Does coffee shop coffee taste better than the free stuff? Probably, but ask yourself, do you want to live in a roach-infested studio apartment with two roommates your entire life?
By the same logic, if you smoke, now is a good time to quit. Doing so will save you on average $25,600 over 10 years.
Learn to cook Unless you have learned the art of sneaking into conferences at hotels to snag a breakfast croissant or cocktail-hour shrimp, you need to reduce your dining budget. A twice-a-week kung pao chicken takeout habit can easily drain you of about $10,000 over 10 years.
At the very least, learn how to pack a lunch. Taking your lunch to work may seem like the equivalent of sitting with the nerds in the school cafeteria, and going out to lunch with colleagues can sometimes be a smart career move. But bringing your lunch lets you be more choosy about who you are eating with and saves money. How much? Back to the online calculators (www.hughchou.org/calc/lunch.cgi) and you'll discover that the savings could be as much as $23,000 in 10 years.
The tally so far: $34,500 (for the nonsmokers), or enough to make a down payment on a $172,500 house. That won't get you much in most big cities, so you really need to exert yourself.
From Darren Darlin, "Advice to All You Graduates: Let's Start with That Daily Latte", Your Money; The New York Times, June 10, 2006.
Late the other night around dinner time, I found myself staring into an empty refridgerator. The past few nights had been Yogurt & Granola Nights, and the night before that was Yet Another Salad. I was determined not to scramble an egg or nibble my way through the pantry; I was itching to cook and to taste something worthwhile. I couldn't buy more groceries for the week, and I also couldn't afford to get takeout. Living in New York City on my notoriously low publishing salary requires me to budget rather frugally. I have no choice but to adhere to it in order to continue surviving here in New York, one of the most expensive cities in the world. The problem is, I already spend the majority of my money on food (next to rent, of course), and even though I wasn't going hungry, I was absolutely starving.
I was running out of time and patience as I confronted my new reality staring back at me from the chilly refrigerator: my palate has outstretched my wallet.
New York is the culinary capital of America. The culture here is extremely gastrocentric: restaurants are at the top of the city's places to be seen, and social life revolves around the table (or the bar, since we all love dining at the bar now). Everyone is obsessed with food, and the town is brimming with hungry twentysomethings who define themselves as "foodies", though some of them don't even cook. Food is extremely accessible in the city since every restaurant delivers, from the local greasy Chinese joints to the nation's top gourmet restaurants. As a New Yorker, you can even get your groceries delivered, but if you prefer, you can go down to your neighborhood's and finger through crates of produce. Whatever your food fancy, you can find it in this city -- but you just have to be able to afford it.

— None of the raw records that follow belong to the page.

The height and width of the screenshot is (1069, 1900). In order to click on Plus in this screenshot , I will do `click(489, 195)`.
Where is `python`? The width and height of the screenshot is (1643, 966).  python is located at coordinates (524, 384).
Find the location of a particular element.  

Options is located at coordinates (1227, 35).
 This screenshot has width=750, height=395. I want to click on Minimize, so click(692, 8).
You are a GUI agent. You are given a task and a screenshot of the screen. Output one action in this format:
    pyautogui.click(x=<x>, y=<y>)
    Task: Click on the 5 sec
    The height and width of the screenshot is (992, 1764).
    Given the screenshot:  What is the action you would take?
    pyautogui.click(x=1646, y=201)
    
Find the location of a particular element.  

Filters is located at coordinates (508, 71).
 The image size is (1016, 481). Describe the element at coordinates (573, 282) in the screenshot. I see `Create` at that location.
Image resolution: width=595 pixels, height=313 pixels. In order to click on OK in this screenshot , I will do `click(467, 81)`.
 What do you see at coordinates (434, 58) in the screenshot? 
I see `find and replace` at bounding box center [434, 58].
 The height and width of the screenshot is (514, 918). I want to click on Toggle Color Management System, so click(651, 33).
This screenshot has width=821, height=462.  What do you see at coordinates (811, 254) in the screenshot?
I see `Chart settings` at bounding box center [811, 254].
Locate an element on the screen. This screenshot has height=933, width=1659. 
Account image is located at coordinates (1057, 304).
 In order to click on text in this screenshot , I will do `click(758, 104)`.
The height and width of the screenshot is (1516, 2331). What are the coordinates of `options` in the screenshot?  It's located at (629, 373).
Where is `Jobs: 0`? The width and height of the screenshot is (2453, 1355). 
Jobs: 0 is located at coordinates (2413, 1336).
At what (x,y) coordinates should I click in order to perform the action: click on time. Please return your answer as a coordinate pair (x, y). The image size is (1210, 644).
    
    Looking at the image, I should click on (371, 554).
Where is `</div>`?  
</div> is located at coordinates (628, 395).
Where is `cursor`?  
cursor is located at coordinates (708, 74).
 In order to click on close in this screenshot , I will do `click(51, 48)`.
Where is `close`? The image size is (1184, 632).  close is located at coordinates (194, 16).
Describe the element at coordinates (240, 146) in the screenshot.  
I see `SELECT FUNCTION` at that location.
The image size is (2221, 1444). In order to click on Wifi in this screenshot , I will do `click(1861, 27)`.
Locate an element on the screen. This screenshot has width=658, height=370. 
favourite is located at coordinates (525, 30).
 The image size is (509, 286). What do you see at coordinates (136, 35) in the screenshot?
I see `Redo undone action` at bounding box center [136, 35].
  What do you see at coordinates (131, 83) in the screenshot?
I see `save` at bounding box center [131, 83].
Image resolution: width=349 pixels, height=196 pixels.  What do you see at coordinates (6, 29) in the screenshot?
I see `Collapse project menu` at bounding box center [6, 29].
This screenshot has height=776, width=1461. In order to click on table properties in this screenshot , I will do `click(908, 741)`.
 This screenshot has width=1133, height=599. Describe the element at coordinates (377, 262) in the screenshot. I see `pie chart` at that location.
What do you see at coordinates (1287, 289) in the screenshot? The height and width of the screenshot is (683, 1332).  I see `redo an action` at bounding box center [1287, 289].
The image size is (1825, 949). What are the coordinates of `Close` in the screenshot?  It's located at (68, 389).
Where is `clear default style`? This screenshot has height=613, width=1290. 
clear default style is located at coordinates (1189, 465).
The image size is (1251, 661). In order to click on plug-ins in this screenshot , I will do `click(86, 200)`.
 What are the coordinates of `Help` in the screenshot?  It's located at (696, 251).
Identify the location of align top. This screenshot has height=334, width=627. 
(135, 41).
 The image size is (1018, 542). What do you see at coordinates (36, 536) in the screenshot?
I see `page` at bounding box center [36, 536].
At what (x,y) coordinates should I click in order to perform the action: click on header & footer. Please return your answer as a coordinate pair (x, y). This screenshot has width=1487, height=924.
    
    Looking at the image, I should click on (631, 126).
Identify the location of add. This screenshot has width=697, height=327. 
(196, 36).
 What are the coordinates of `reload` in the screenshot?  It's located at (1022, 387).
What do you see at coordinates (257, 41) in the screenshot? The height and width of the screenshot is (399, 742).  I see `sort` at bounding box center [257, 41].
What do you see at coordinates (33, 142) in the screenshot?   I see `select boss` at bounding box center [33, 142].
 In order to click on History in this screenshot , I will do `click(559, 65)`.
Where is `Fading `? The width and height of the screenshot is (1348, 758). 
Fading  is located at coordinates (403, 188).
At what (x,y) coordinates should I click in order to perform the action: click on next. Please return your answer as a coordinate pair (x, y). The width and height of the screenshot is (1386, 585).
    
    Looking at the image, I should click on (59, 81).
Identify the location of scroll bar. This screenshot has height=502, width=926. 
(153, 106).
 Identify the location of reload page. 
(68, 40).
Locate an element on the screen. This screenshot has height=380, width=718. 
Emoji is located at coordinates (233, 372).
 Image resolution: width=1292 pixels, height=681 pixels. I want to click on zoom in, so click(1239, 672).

So what happens when you're on a low budget but you've got high taste? I grew up in a family of cooks and eaters, so it would be impossible for me to neglect the importance of food. My favorite pastime is cooking, and my favorite urban activity is strolling through the maze of the Columbus Circle Whole Foods. But as of late, I've been out of time and out of money to make my food taste good. So now, more than ever, I am dusting off firing up the stove and my calculator to make sure that I go neither hungry nor broke.
making ends meat is my endeavor to show you (and in part, to prove to myself) that with a bit of creativity you can eat gourmet meals any day of the week without spending the fortune you don't have.